1) O fato Ernst & Young (EY), uma das quatro maiores auditorias do mundo, notificou clientes sobre uma violação de dados após o comprometimento de um sistema de tickets de suporte terceirizado usado por sua equipe de TI. O acesso não autorizado ocorreu entre 28 de março e 12 de abril de 2026, e documentos com informações fiscais de clientes foram baixados. A empresa detectou a atividade anômala em 23 de abril. A EY afirma que não há evidências de uso indevido dos dados até o momento.

2) Contexto Com 406 mil funcionários e receita global de US$ 53,2 bilhões, a EY opera em mais de 150 países. O sistema violado continha dados pessoais e financeiros usados na preparação de declarações fiscais de clientes. A notificação de violação enviada aos clientes afirma que a empresa não compartilhou exatamente quantos clientes foram afetados nem se o impacto atinge apenas a base de clientes nos EUA ou outros países. Como mitigação, oferece 24 meses de monitoramento de identidade via Experian e urge os destinatários a se inscreverem até 31 de outubro de 2026. Nenhum grupo de extorsão ou ransomware assumiu a responsabilidade pelo ataque até o momento.
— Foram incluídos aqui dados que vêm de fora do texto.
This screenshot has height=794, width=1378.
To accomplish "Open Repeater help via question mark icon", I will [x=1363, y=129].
3) Análise O incidente expõe uma fragilidade crítica no ecossistema de segurança das Big Four: a dependência de sistemas terceirizados de suporte com acesso a dados altamente sensíveis. O intervalo de 11 dias entre o fim do acesso não autorizado (12 de abril) e a detecção (23 de abril) revela lacunas de monitoramento significativas. A ausência de reivindicações de extorsão sugere duas possibilidades: os dados podem estar sendo preparados para venda no mercado subterrâneo ou para uso em ataques direcionados futuros, ou os atacantes ainda estão avaliando o material roubado. O fato de a notificação não especificar os tipos exatos de dados expostos — a amostra da notificação continha um placeholder — é profundamente preocupante para os clientes afetados. Para uma empresa que fatura US$ 53 bilhões anuais, a falta de detecção por 11 dias é um indicador de que mesmo organizações com recursos quase ilimitados têm pontos cegos de segurança quando terceirizam sistemas críticos.
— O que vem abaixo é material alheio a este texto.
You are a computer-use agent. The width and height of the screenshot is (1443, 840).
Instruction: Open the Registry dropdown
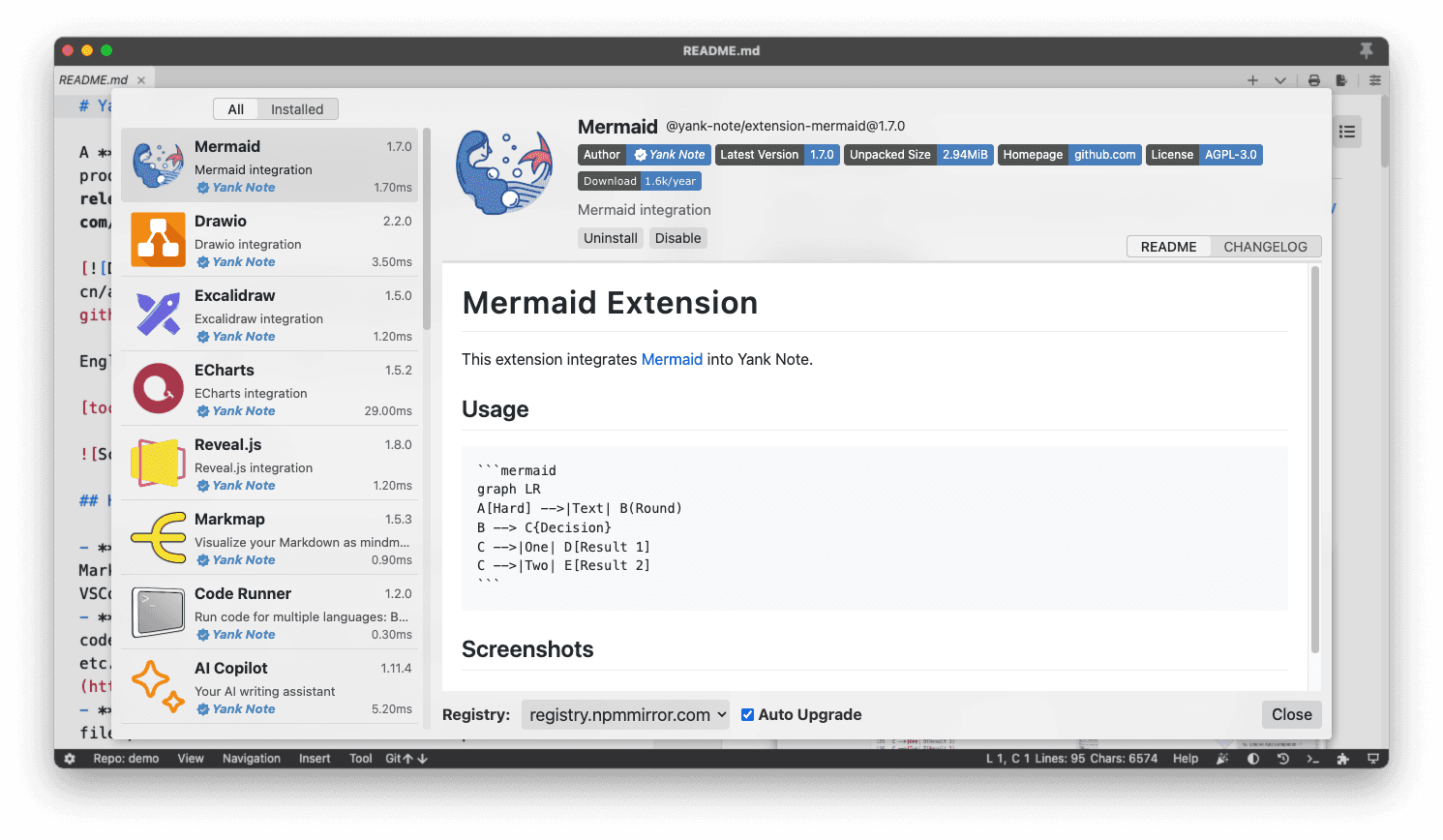click(625, 714)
4) O que observar • Possível ação regulatória: violações em empresas de auditoria atraem escrutínio da SEC e de órgãos reguladores europeus, especialmente quando envolvem dados fiscais. • Se os dados fiscais expostos incluírem informações de empresas de capital aberto, o impacto reputacional e legal pode ser severo, com potenciais ações coletivas. • O silêncio de grupos de ransomware pode indicar um vazamento silencioso, não uma negociação pública — o que pode ser pior para os afetados. • Outras Big Four (Deloitte, PwC, KPMG) devem rever imediatamente seus próprios fornecedores de suporte terceirizados à luz deste incidente.